The involvement of the GPR39-Zn(2+)-sensing receptor in the pathophysiology of depression. Studies in rodent models and suicide victims.

Zinc is one of the most important trace elements in our body. Patients suffering from depression show lower serum zinc levels compared to healthy controls. Zincs antagonism to the glutamatergic system seems to be responsible for mood recovery. Recent years have shown that zinc may regulate neurotransmission via the metabotropic GPR39 receptor. Activation of the GPR39-Zn(2+)-sensing receptor (GPR39) triggers diverse neuronal pathways leading to a cAMP-responsive element binding the protein (CREB) expression, which then induces synthesis of the brain-derived neurotrophic factor and, in turn, activation of the Tropomyosin receptor kinase B (TrkB) receptor. In the present study, we investigated the alteration of the GPR39 in different models of depression, such as zinc deficiency and olfactory bulbectomy and in suicide victims. Additionaly, we focused on CREB-BDNF/TrkB under zinc deficient conditions in mice. To demonstrate depressive-like behaviour, a standard and modified forced swim test (FST) was performed. To evaluate expression of GPR39, CREB, BDNF and TrkB, Western Blot analysis was used. Zinc deficient mice and rats showed decreased GPR39 expression in the hippocampus and frontal cortex.

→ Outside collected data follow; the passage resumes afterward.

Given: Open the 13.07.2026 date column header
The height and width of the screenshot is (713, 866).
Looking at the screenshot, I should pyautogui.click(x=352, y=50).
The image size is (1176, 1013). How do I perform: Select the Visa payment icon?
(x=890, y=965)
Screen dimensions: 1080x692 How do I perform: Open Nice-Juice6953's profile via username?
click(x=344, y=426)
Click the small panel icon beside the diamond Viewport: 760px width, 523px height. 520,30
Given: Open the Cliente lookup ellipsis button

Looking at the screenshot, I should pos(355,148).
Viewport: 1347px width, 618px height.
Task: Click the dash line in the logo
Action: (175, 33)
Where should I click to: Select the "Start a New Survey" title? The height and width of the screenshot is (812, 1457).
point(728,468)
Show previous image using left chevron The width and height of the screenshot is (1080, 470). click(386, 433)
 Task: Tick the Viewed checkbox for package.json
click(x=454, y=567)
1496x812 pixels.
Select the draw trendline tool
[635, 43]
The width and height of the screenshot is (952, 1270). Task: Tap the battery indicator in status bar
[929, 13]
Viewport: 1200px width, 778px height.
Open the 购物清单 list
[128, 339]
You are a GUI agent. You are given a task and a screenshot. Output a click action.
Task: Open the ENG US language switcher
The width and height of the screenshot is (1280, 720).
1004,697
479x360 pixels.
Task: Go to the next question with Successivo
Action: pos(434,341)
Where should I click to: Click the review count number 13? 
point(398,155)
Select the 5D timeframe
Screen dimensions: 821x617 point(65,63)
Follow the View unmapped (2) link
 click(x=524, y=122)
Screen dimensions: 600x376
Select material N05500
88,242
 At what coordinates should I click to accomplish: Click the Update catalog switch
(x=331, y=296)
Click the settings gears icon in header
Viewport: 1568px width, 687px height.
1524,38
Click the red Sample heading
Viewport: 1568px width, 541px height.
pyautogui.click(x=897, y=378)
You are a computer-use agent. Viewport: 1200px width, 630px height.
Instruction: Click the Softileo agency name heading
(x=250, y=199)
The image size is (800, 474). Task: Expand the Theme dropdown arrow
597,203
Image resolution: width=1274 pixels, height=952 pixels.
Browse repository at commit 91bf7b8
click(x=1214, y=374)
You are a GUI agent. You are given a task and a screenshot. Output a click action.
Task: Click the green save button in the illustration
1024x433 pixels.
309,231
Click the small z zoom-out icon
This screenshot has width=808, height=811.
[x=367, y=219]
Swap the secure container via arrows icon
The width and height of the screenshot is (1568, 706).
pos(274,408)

A decreased level of hippocampal and cortical GPR39 was also observed in suicide victims. In contrast, increased GPR39 in the hippocampus of olfactory bulbectomized rats was observed. Additionally, we found a decreased expression of CREB, BDNF and TrkB only in the hippocampus of zinc-deficient mice. Our present study demonstrates the associacion of the GPR39 Zn(2+)-sensing receptor in the pathomechanism of depression. Down-regulation of CREB, BDNF, TrkB and GPR39 receptor found under zinc-deficient conditions in the hippocampus, may play an important role in the pathophysiology of mood disorders, since most of patients suffering from depression show lower serum zinc.